§ Item-finding records:

+++

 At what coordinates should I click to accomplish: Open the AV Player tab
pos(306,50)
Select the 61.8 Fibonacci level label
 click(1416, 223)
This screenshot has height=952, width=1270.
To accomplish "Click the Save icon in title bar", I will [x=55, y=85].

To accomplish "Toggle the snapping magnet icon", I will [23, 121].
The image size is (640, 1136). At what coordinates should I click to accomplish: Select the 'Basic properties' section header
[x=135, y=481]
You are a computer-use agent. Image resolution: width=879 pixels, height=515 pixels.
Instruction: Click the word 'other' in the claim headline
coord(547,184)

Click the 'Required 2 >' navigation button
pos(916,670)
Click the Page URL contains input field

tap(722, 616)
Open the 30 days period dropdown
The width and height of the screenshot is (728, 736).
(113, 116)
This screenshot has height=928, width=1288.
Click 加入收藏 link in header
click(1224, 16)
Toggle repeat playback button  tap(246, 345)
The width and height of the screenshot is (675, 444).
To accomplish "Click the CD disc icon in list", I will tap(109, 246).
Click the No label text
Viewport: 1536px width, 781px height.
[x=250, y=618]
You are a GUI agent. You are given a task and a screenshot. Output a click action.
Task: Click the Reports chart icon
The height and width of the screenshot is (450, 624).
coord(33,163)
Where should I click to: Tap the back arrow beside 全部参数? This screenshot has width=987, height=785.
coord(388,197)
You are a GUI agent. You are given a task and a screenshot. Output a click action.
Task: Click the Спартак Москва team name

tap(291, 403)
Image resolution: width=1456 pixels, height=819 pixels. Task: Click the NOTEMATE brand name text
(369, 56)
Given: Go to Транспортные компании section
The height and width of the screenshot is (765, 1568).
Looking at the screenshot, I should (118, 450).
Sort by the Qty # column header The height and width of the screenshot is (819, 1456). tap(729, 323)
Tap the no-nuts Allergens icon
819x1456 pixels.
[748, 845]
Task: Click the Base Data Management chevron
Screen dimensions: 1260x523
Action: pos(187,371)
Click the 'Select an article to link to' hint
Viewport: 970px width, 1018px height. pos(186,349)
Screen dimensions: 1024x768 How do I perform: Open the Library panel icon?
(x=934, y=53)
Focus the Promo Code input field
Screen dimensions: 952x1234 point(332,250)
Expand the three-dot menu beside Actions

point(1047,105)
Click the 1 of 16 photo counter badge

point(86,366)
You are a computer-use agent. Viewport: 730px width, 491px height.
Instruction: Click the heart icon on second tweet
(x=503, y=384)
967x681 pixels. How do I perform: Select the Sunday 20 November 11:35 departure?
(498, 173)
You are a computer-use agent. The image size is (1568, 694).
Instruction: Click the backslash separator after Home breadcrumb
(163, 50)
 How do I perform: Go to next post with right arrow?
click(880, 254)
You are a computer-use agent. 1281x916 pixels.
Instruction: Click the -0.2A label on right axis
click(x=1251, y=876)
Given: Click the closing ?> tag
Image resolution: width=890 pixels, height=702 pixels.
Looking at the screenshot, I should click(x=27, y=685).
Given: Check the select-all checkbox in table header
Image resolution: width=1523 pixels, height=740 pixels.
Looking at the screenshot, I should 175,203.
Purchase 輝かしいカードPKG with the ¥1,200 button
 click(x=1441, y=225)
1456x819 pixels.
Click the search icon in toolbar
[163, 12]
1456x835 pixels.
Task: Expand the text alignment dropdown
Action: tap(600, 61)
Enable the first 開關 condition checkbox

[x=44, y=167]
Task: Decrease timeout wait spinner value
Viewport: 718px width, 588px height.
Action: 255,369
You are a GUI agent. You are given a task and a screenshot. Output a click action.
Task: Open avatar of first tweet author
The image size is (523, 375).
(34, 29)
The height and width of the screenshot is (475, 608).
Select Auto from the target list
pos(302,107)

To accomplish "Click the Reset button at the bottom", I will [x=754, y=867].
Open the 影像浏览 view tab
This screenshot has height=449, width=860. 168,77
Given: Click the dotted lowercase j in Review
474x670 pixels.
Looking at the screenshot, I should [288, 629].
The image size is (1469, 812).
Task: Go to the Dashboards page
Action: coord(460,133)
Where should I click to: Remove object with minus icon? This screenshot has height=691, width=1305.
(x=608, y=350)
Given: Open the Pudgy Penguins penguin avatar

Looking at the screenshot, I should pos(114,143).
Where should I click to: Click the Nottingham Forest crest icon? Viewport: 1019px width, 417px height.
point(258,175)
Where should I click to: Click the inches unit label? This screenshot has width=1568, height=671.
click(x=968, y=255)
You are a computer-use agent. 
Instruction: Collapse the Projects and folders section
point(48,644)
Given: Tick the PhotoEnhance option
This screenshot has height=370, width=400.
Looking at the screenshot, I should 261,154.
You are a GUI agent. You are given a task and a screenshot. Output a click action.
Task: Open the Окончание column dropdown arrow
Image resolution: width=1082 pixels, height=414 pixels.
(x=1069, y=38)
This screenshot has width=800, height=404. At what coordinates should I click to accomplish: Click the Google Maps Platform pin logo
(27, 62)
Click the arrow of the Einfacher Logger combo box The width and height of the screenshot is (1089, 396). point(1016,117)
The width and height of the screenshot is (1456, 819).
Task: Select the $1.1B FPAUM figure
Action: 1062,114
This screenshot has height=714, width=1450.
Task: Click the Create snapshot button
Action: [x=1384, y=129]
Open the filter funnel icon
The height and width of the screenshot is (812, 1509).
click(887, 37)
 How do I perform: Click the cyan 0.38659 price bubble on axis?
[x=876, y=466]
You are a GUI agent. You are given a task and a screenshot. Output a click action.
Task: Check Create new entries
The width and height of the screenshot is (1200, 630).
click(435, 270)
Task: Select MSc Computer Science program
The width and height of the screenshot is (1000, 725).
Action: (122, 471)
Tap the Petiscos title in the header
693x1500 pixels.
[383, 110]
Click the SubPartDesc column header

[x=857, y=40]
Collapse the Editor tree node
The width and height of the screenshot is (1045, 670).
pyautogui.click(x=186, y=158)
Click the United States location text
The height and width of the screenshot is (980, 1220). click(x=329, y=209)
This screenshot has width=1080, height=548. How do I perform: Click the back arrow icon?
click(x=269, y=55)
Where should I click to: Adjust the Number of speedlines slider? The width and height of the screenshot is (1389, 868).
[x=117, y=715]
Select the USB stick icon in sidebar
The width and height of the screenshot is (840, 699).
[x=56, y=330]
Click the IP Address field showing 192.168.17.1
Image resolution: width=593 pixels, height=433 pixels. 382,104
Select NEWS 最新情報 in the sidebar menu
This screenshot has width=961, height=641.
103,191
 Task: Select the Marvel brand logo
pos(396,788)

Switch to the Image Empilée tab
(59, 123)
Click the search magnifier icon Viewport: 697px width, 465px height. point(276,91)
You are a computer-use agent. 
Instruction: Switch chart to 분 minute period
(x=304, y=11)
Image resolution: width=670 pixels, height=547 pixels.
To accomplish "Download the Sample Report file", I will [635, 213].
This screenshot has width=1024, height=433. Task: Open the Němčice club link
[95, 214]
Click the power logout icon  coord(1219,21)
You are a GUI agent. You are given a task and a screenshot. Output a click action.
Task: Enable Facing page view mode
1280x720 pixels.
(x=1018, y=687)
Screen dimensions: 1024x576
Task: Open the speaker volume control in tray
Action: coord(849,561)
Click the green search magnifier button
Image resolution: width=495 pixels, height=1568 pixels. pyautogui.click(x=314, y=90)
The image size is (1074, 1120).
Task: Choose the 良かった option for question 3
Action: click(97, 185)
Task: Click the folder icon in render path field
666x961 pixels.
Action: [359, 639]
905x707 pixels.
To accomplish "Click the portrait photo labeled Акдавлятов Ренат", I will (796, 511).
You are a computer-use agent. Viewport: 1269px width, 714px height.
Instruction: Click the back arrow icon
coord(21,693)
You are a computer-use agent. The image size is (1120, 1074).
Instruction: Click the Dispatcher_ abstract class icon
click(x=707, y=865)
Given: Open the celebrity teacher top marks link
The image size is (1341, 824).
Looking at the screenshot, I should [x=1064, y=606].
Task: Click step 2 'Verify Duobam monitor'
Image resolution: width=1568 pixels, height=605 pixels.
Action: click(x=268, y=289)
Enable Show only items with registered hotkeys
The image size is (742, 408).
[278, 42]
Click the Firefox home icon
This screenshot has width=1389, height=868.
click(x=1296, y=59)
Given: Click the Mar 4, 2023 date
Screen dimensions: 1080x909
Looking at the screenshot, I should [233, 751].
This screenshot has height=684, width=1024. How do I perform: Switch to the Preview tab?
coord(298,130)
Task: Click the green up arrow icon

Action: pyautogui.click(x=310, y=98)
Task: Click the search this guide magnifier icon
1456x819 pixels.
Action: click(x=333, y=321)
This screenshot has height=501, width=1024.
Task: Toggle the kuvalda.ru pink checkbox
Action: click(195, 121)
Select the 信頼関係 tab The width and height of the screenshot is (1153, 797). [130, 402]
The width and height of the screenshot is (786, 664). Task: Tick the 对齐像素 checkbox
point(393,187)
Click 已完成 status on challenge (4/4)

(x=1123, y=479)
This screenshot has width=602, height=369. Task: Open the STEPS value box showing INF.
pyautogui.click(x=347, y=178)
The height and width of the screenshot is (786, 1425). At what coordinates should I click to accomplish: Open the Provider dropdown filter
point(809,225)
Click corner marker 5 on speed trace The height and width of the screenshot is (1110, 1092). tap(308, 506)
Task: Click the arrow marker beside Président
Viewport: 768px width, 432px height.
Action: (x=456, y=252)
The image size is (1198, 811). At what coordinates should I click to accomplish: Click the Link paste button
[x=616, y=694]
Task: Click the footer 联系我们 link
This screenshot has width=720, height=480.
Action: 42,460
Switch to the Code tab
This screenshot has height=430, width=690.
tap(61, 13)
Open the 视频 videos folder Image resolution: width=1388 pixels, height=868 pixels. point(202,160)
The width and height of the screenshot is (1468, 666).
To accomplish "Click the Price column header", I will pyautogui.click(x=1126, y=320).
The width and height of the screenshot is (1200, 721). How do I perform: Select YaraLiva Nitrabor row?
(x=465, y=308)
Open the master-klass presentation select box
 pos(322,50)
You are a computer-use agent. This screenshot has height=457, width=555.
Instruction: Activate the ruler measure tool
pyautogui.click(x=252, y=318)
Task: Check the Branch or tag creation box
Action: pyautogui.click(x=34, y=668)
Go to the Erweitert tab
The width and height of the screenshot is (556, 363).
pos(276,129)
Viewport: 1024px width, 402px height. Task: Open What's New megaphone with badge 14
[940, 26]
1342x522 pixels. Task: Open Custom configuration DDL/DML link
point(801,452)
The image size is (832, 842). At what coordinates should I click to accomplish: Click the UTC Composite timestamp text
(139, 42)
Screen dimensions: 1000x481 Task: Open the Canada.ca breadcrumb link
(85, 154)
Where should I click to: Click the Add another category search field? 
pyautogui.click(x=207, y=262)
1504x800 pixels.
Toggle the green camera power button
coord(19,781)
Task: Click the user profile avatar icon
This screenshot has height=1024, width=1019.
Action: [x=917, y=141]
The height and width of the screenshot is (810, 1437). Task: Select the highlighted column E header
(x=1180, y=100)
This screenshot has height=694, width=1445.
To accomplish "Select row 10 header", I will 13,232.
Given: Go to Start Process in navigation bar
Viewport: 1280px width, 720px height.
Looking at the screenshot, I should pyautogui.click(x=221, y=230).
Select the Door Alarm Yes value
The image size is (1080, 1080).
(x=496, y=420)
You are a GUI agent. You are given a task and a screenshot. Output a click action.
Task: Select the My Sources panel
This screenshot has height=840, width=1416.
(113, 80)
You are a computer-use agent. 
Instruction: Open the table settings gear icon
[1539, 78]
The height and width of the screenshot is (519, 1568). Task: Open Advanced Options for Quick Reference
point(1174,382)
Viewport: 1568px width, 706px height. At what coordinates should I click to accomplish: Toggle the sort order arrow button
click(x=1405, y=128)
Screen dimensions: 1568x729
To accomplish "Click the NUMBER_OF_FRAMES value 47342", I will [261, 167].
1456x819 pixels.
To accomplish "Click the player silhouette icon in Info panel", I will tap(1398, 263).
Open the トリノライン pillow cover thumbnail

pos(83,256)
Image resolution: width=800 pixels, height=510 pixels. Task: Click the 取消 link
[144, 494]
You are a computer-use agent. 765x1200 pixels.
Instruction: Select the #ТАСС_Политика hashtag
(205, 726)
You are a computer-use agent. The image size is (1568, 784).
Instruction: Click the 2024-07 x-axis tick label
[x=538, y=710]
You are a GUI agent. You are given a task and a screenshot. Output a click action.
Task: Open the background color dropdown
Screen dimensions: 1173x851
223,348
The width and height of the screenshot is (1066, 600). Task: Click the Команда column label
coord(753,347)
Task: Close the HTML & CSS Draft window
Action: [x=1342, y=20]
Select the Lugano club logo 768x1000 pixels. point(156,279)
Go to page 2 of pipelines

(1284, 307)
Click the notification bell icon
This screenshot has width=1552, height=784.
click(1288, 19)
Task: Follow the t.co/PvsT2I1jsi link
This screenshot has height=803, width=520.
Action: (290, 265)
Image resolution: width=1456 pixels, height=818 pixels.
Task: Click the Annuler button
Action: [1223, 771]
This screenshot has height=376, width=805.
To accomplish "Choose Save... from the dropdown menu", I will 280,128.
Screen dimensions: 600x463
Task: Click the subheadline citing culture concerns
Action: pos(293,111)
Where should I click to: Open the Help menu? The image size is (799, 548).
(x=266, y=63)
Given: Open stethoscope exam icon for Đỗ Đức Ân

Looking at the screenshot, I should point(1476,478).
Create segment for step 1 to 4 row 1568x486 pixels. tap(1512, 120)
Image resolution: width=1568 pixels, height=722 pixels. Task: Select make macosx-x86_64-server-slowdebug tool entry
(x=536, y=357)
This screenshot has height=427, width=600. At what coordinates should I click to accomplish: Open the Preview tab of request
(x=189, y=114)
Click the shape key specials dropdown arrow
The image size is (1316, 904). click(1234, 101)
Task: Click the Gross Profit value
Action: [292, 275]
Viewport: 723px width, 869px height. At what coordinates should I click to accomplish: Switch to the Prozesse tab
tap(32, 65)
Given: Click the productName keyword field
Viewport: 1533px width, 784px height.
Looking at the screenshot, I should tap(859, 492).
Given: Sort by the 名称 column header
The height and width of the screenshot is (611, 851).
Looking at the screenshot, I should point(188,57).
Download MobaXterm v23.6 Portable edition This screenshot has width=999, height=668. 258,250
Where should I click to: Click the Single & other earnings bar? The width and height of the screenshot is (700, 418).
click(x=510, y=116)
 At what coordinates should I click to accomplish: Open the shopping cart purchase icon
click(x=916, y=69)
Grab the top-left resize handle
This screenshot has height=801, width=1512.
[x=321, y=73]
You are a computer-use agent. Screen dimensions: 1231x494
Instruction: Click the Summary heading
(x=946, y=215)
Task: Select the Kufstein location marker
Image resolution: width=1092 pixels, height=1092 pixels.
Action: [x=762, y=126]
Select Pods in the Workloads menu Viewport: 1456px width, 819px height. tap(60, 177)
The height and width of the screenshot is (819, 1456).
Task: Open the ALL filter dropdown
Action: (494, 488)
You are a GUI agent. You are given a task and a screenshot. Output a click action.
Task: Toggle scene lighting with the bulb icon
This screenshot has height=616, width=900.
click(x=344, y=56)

+++

§ Direction:
Replace "Save icon" with "Save button" in the items from the first line through the line containing "Toggle repeat playback", and change nothing else.

§ Correct answer:
 At what coordinates should I click to accomplish: Open the AV Player tab
pos(306,50)
Select the 61.8 Fibonacci level label
 click(1416, 223)
This screenshot has height=952, width=1270.
To accomplish "Click the Save button in title bar", I will [x=55, y=85].

To accomplish "Toggle the snapping magnet icon", I will [23, 121].
The image size is (640, 1136). At what coordinates should I click to accomplish: Select the 'Basic properties' section header
[x=135, y=481]
You are a computer-use agent. Image resolution: width=879 pixels, height=515 pixels.
Instruction: Click the word 'other' in the claim headline
coord(547,184)

Click the 'Required 2 >' navigation button
pos(916,670)
Click the Page URL contains input field

tap(722, 616)
Open the 30 days period dropdown
The width and height of the screenshot is (728, 736).
(113, 116)
This screenshot has height=928, width=1288.
Click 加入收藏 link in header
click(1224, 16)
Toggle repeat playback button  tap(246, 345)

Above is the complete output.